WORK TO BE COMPLETED:
Count the lines in the entries below that contain the word "Select", and reply with the number alone.

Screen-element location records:
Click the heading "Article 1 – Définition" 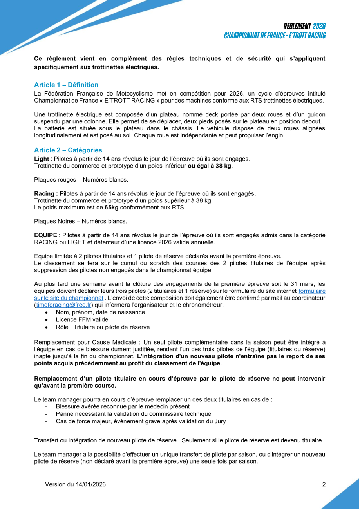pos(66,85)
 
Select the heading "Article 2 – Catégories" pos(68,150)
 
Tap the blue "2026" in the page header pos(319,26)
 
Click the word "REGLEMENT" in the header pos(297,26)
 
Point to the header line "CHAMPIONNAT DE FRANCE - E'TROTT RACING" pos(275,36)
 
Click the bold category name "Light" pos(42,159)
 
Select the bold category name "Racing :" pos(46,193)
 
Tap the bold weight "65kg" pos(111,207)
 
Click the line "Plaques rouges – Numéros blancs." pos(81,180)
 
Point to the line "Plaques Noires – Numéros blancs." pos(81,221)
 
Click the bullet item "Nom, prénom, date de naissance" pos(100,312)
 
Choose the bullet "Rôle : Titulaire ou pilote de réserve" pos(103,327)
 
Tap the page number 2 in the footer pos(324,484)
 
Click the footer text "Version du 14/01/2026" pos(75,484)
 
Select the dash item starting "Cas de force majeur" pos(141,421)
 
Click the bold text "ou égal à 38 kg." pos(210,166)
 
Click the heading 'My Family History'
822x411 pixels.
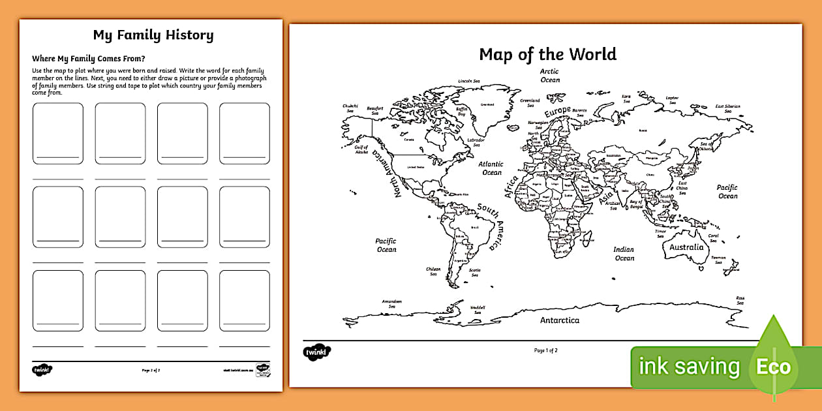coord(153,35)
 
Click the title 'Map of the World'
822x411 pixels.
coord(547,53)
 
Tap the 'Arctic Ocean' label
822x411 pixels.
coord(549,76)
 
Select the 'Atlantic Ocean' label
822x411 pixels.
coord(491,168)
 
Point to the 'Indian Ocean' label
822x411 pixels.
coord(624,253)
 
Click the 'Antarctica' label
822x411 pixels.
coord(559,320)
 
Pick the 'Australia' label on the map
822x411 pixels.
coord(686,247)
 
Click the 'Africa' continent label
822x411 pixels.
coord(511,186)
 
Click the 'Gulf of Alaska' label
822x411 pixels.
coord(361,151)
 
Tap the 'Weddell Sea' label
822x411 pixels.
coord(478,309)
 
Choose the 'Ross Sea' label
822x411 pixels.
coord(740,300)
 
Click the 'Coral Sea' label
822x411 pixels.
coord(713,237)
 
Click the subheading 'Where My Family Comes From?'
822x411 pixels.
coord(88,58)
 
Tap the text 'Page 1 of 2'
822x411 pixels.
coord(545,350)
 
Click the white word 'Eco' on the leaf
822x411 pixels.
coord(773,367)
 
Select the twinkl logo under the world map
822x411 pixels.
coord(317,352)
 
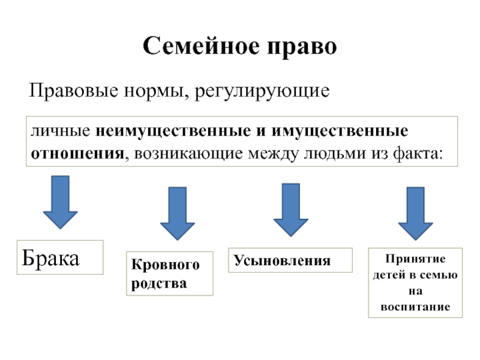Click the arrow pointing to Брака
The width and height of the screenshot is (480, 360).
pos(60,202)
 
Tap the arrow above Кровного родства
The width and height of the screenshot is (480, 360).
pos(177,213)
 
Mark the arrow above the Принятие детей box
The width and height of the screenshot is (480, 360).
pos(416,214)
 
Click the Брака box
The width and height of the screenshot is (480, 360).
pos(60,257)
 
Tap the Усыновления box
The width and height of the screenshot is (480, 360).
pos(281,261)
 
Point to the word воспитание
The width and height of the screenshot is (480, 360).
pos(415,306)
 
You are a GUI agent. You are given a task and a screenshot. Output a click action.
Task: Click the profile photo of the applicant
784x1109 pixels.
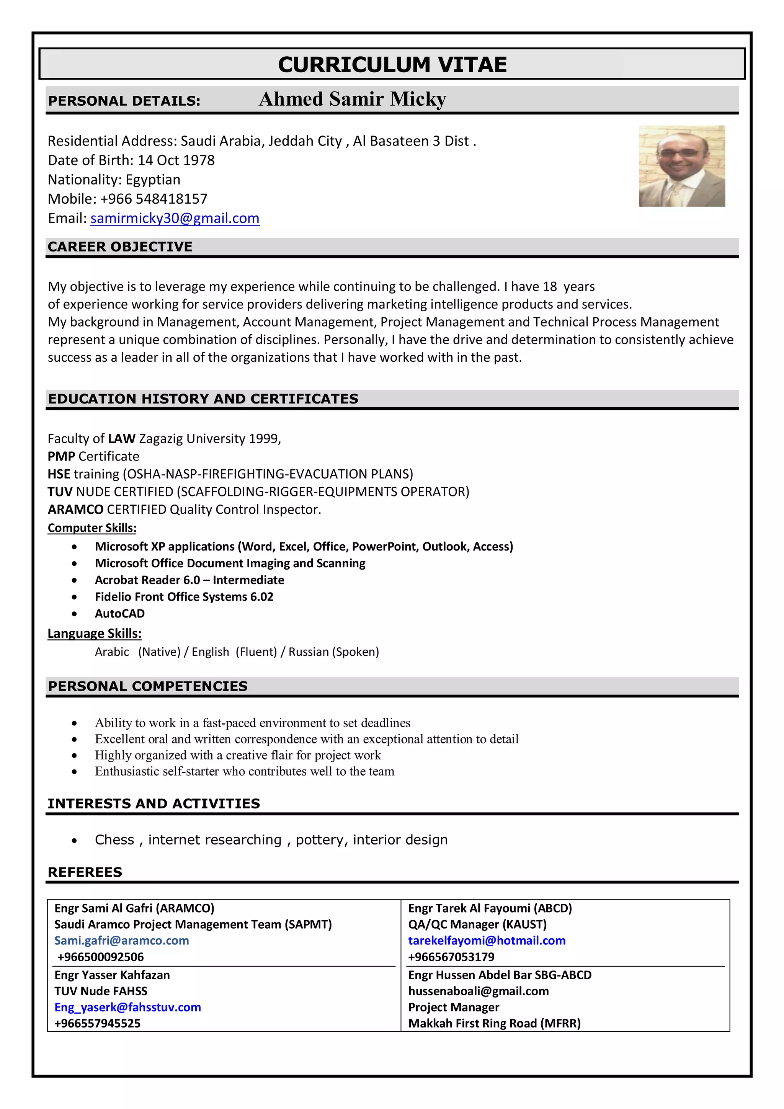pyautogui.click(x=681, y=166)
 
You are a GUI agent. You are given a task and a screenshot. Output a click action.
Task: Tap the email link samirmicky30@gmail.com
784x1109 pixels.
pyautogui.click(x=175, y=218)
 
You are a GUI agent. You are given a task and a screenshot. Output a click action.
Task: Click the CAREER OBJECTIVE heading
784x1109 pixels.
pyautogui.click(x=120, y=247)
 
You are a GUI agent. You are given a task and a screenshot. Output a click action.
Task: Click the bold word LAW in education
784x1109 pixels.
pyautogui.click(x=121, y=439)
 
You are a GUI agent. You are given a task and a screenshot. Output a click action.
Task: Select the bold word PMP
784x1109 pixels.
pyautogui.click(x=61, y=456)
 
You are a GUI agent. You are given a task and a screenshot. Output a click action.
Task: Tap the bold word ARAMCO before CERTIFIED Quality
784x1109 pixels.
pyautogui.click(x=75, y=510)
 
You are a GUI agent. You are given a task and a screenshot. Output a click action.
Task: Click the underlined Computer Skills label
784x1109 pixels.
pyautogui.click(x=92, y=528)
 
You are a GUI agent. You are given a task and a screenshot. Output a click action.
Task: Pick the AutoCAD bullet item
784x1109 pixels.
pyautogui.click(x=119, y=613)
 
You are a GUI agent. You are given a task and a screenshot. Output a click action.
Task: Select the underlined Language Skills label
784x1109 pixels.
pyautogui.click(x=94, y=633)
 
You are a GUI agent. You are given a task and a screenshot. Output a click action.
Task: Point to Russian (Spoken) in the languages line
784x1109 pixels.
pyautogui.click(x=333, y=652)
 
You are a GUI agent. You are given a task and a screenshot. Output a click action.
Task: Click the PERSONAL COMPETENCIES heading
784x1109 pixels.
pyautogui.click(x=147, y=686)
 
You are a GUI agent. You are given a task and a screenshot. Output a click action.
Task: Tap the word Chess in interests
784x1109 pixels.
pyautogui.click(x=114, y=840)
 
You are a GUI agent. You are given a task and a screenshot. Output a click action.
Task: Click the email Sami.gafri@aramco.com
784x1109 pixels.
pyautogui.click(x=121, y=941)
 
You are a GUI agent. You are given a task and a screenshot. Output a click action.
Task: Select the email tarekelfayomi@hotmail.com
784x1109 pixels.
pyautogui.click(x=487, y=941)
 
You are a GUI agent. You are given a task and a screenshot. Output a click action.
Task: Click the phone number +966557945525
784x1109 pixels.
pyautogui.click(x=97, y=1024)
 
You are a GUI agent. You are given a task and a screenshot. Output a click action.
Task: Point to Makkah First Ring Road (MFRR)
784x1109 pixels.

FINAL ANSWER:
8